6. PixVerse text-to-video

PixVerse runs through openapi video pixverse generate. --capability is required; text_to_video is the simplest case. --language en (default) hits the international service, --language zh the China service.

# Estimate credits first (never assume a fixed cost)
listenhub openapi video pixverse estimate \
  --capability text_to_video --quality 720p --duration 5

# Submit and return the task ID without waiting
listenhub openapi video pixverse generate \
  --capability text_to_video \
  --prompt "A cat playing piano on a neon stage" \
  --quality 720p \
  --aspect-ratio 16:9 \
  --duration 5 \
  --no-wait --json

--quality is 360p, 540p, 720p (default), or 1080p; --duration is an integer from 1 to 60 (default 5). Image, video, and audio assets accept an optional trailing :<seconds> duration suffix (for example --image https://example.com/p.jpg:3).

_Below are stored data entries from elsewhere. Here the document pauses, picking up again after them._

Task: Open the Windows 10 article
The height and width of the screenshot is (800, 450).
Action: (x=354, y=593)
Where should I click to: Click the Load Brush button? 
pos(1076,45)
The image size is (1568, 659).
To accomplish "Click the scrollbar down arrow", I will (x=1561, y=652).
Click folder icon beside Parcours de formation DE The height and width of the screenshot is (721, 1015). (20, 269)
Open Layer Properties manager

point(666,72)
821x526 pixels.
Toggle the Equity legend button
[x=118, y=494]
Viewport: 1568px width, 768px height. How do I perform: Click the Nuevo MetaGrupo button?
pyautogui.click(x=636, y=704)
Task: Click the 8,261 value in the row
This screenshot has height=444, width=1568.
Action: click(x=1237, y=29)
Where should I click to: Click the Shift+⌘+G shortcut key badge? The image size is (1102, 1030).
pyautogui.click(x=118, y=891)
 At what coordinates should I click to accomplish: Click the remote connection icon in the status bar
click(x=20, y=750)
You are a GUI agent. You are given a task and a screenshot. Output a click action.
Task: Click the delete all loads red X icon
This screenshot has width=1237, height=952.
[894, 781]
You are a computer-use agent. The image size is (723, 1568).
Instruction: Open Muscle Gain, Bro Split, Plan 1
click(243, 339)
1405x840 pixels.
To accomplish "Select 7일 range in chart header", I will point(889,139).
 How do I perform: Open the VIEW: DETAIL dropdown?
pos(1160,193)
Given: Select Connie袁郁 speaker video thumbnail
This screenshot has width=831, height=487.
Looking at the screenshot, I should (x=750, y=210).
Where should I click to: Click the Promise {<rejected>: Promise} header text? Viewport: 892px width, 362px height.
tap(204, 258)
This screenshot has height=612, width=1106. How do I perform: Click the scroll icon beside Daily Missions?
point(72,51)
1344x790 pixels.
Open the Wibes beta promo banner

7. CI pipeline: submit, then poll separately

In CI you usually don't want a single command holding a connection open for minutes. Submit with --no-wait, persist the ID as a job output, and poll in a later step (or a later run). This recipe also shows branching on the exit code.

#!/usr/bin/env bash
set -euo pipefail
# LISTENHUB_API_KEY is injected from CI secrets

# --- step: submit ---
EPISODE_ID=$(listenhub openapi podcast create \
  --source-url "https://example.com/release-notes" \
  --speaker-id "$LH_SPEAKER_ID" \
  --no-wait --json | jq -r '.episodeId')
echo "episode_id=$EPISODE_ID" >> "$GITHUB_OUTPUT"

# --- step: poll with a hard cap ---
deadline=$(( $(date +%s) + 900 ))   # 15 minutes
while :; do
  status=$(listenhub openapi podcast get "$EPISODE_ID" --json | jq -r '.processStatus')
  [ "$status" = "success" ] && break
  if [ "$status" = "failed" ]; then
    echo "generation failed" >&2
    exit 1
  fi
  if [ "$(date +%s)" -ge "$deadline" ]; then
    echo "timed out waiting for $EPISODE_ID" >&2
    exit 3
  fi
  sleep 10
done

# --- step: fetch the audio URL ---
listenhub openapi podcast get "$EPISODE_ID" --json | jq -r '.audioUrl'

If you let a single creation command poll in CI (no --no-wait), it exits 3 when --timeout is reached — but the job keeps running server-side. Always capture the ID so a later step can recover it. Treat exit 2 as a credentials problem: rotate or re-set LISTENHUB_API_KEY.

8. Check credits before a batch

Generation spends credits. Read your balance, and estimate the cost of the work, before kicking off a large run.

# Remaining credits and plan
listenhub openapi subscription --json | jq '{credits: .totalAvailableCredits, plan: .subscriptionPlan.name}'

# Estimate one video task before multiplying it across a batch
listenhub openapi video estimate \
  --model doubao-seedance-2-pro \
  --resolution 1080p \
  --duration 10 \
  --json | jq '{credits, tokens}'

Every product with a metered cost exposes an estimate command (openapi video estimate, openapi video pixverse estimate). Query it rather than hard-coding a number — costs change with model, resolution, and duration.